Fuel subsidy has taken out about $35 billion between 2010 and 2014 from government purse and this explained why the country was unable to accumulate fiscal reserve in the Excess Crude Account (ECA). An accumulated ECA fiscal reserve could have protected the country from the recent oil price shock.
“We did not make any recommendations on fuel subsidy because precisely we don’t think it is our place to do that; we understand this is a difficult decision for Nigeria.
“There are implications that should be considered but we think Nigeria will ultimately decide; so what we are trying to do is to inform the debate by pointing out the cost implications.
“The costs quite frankly look very high and the benefits for the ordinary Nigerian does not look that high,’’ he said.
Litwack said that although fuel subsidy appeared to have very modest benefits for the majority of Nigerians, the cost implications were quite high.
He noted that the annual spending on fuel subsidy in the country accounted for about one-fourth of all budgetary spending and is significantly greater than the entire federal capital budget and federal spending on education and public health combined.
He, however, said that weak enforcement of administrative prices of petrol and kerosene had in no small measure reduced the benefits of fuel subsidies to Nigerians.
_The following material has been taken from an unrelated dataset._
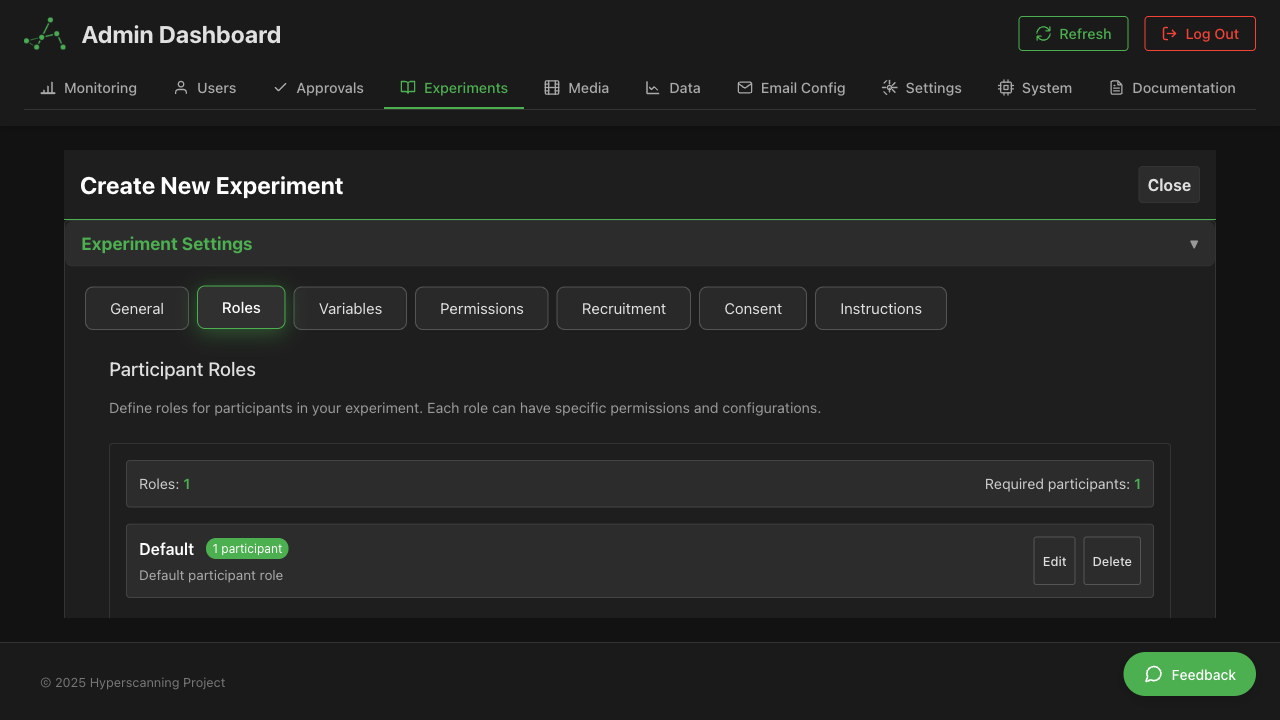Expand the Experiment Settings header chevron
The image size is (1280, 720).
click(x=1193, y=243)
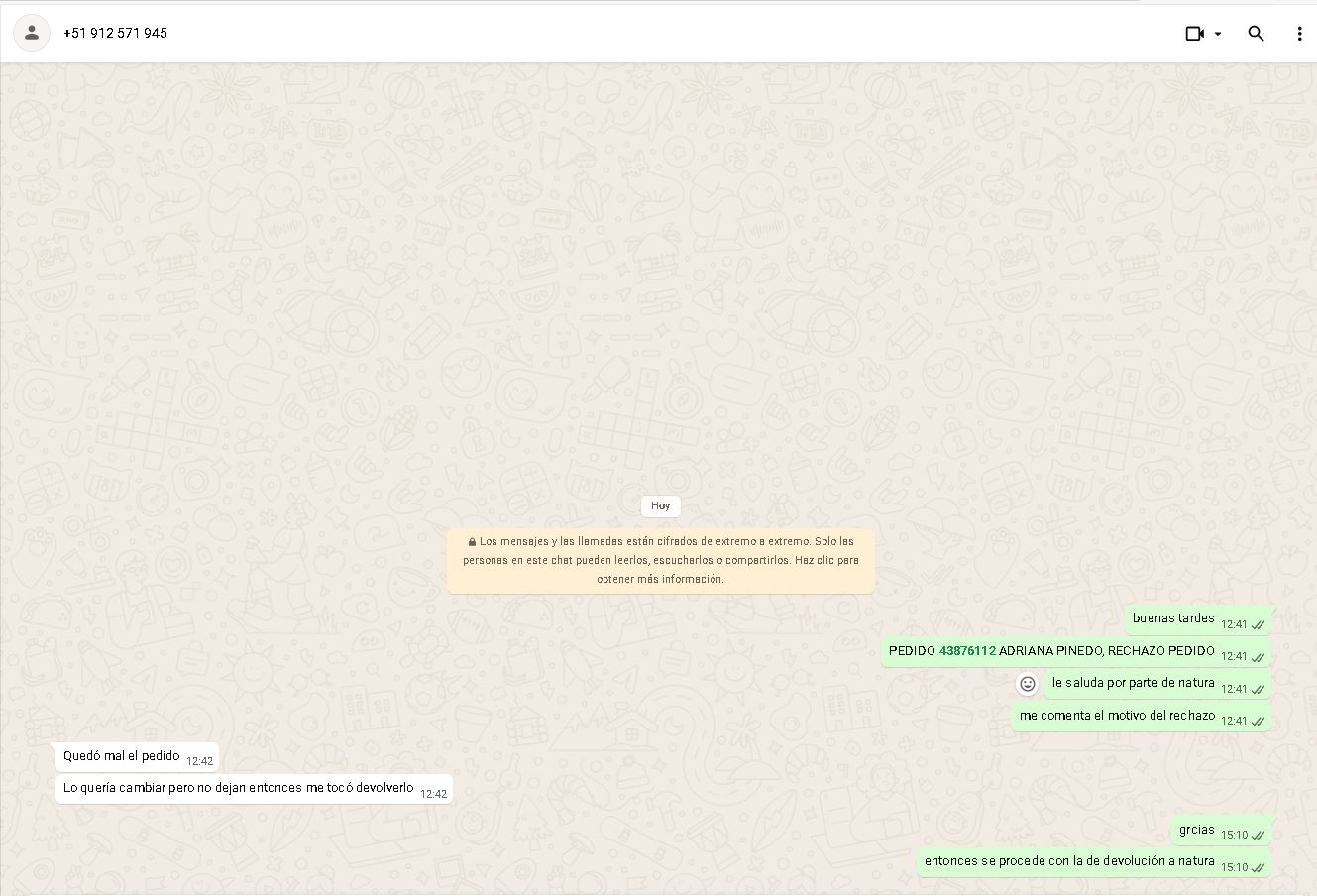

The World Bank representative noted that uncertainty about the fuel subsidy had strongly discouraged investment in domestic oil refining.
“Allegations of corruption and fraud surrounding the implementation of the fuel subsidy were costly to the reputation of the government.
“Subsidy related fuel shortages have repeatedly disrupted economic activity and imposed serious welfare costs on Nigerian households.’’
Masami Kojima, Lead Energy Specialist of the bank, said although Nigeria boasted of being the ninth largest natural gas reserve in the world, it suffered from chronic shortages.
This, she said was evident in the amount of gas flared as against the amount used for power generation.
Kojima said that although successive administrations were aware of the need to provide sound regulatory and commercial conditions for natural gas development, progress made in modernising the sector had been limited.
She listed some issues affecting a robust natural gas sector in the country as lack of proper design of institutional framework for regulating the sector and the lack of clarity for some regulations and regulators.
She said others included incomplete or missing regulations, low pricing policy, payment delays and inadequate transparency that stood as major obstacles to investment in Nigeria’s natural gas sector.
Kojima advocated the establishment of a domestic gas aggregator, announcement of annual domestic gas demand and allocation of domestic supply obligation to licensed petroleum producer at the beginning of each year.
She also said that a dedicated gas bill for the midstream and downstream should be considered.
Kojima said Nigeria should renew licences promptly and fully implement roadmap for power sector reform to ensure prompt and full payment.
“Realising the vast potential of Nigeria’s natural gas sector will demand a bold new strategy that includes revisiting the pricing policy and regulations from 2008.
“With a new administration in place and the recent announcement by NNPC of its change agenda, there is a historic opportunity to transform the gas sector,’’ she said.